In un non meglio precisato Nord Italia, sulle rive di un lago, anzi di un laghetto anonimo avvolto da un’atmosfera apparentemente sonnacchiosa, è ambientato “Un caso irrisolto” (Montag Edizioni, Le Fenici, 2025, pp.158), il nuovo romanzo di Massimo Pietrantoni, alla sua seconda prova sulla lunga distanza narrativa dopo Summer Sadness del 2022.
Prima avvertenza per il lettore: non tragga in inganno il titolo di chiara matrice “giallista”, infatti la storia che viene raccontata in queste pagine ha ben poco di convenzionale rispetto a quelli che, abitualmente, siamo abituati a considerare i paradigmi classici del genere, né si piega a nessuna logica del whodunit come d’istinto uno sarebbe portato a pensare. Non ci sono cadaveri, perlomeno non ce ne sono di visibili, e i morti (e/o gli scomparsi) di cui si parla sono sempre frutto di un’evocazione da parte di uno dei personaggi, spesso fugace e volutamente misteriosa. Siamo invece di fronte a quello che, senza troppi imbarazzi classificatori, potrebbe essere definito una sorta di thriller psicologico corale nel quale l’autore, fin dalle prime battute, si concentra su un serrato lavoro di analisi interiore dei singoli protagonisti, innescando spesso un intrigante “gioco degli specchi”, nella misura in cui le particolari caratteristiche di ognuno degli attori in campo si riflette sull’altro concorrendo ad alimentare lo stato di perenne tensione e incertezza che caratterizza il racconto. E questa evidente peculiarità “prismatica” ben si sposa con lo svolgimento della fabula dell’opera, il cui intreccio è giocato su continui riavvolgimenti che gli conferiscono una natura piacevolmente disorientante perché, come si potrà apprezzare leggendo, i fatti, seppur intrecciati in una trama cronologica non immediatamente lineare, nondimeno riescono a proiettarsi sempre in avanti avvincendo e spingendoci a fare varie supposizioni sulle origini e sulle reali sorti degli uomini e delle donne che ci si presentano, in un gioco narrativo nel quale, chi scrive, ha ravvisato un che di austeriano, soprattutto quello della Trilogia di New York.

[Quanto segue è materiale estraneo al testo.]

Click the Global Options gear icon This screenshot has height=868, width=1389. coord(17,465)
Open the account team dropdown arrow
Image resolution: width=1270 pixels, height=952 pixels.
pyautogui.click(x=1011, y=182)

Da sottolineare poi la non banale capacità da parte di Pietrantoni di adottare uno stile in cui a certe volute descrittive dal chiaro sapore lirico ed evocativo fa da contrappeso una studiata asciuttezza della maggior parte dei dialoghi, che in alcuni casi danno quasi l’idea di una sticomitia applicata al romanzo e che ben si allineano alla “matrice” misteriosa di questo “Un caso irrisolto”, in cui i temi della colpa, della responsabilità e del disagio dell’individuo (e dell’individuo nella società) trasudano, a volte quasi grondano dalle riflessioni e dalle incomprensioni dei personaggi, che sembrano quasi chiederci di “annaspare” con loro nel gorgo della più serrata delle introspezioni.